Type 1 diabetes must, for now, be treated with insulin replacement therapy. After the demonstration c. 1900 that this disorder, which was invariably fatal within a short time, was one of pancreatic [-cell failure, more than 20 years passed before insulin was isolated and purified from fetal calf pancreases, and its clinical relevance demonstrated. Commercially viable production was achieved by Eli Lilly and Co., with initial marketing in 1923 (Iletin). The primary structure of human insulin was not reported until 1958 (Nobel Prize in Chemistry to Frederick Sanger, 1964), and the tertiary structure was not available until reported by Dorothy Crowfoot Hodgkin in 1969, a triumph of x-ray crystallography. Prior to the 1980s, treatment of type 1 diabetes was achieved via injections of porcine or bovine insulin, or combinations thereof. Although preparations containing porcine or bovine insulin may remain in use around the globe, the availability of human insulin produced artificially via methods of "biotechnology" has widely supplanted insulin from animal sources, and, undoubtedly, will soon completely replace them as cost barriers are conquered.

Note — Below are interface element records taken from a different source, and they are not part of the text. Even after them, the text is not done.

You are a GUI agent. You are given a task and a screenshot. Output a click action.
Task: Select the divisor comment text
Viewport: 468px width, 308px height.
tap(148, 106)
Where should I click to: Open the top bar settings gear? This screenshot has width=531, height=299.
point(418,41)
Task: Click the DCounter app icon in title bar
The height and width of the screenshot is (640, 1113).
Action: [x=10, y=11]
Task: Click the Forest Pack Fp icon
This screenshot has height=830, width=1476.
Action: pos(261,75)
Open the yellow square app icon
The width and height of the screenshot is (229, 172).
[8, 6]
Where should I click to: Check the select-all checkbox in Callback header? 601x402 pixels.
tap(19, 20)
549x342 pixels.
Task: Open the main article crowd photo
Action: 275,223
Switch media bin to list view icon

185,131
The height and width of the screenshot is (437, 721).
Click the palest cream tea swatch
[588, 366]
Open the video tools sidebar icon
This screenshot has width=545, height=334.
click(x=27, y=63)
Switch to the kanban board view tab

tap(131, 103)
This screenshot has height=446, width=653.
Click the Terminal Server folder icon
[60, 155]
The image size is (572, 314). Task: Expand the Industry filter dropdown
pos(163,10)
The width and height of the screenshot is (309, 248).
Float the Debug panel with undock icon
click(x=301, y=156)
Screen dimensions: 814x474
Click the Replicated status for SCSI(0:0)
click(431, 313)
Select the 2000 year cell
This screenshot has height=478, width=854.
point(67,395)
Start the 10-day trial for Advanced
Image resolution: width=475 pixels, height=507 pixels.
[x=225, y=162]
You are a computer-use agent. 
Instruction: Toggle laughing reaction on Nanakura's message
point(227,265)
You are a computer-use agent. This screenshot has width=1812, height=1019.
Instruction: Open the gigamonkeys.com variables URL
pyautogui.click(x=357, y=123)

No animal-sourced preparations are now available in the United States. Moreover, several modified insulin preparations have come on the market in recent years, and the development of technology for alternative routes of administration besides injection is also rapidly changing the therapeutic landscape.

Human insulin is a heterodimer (Fig. 20.1), consisting of two different peptide subunits linked covalently by two disul-fide bridges. This heterodimer is produced from a single, continuous, and substantially larger (110-amino-acid) protein, namely preproinsulin. Among other reasons, production in this manner ensures proper three-dimensional (3D) folding and cross-linking of insulin. Preproinsulin is converted to proinsulin (86-amino-acid residues), from which insulin is produced by removal of a 35-amino-acid segment joining the two subunits. Chapter 27 includes a more detailed treatment of the biosynthesis and structural attributes of human insulin, as well as further information regarding its storage within, and release from, pancreatic [ cells.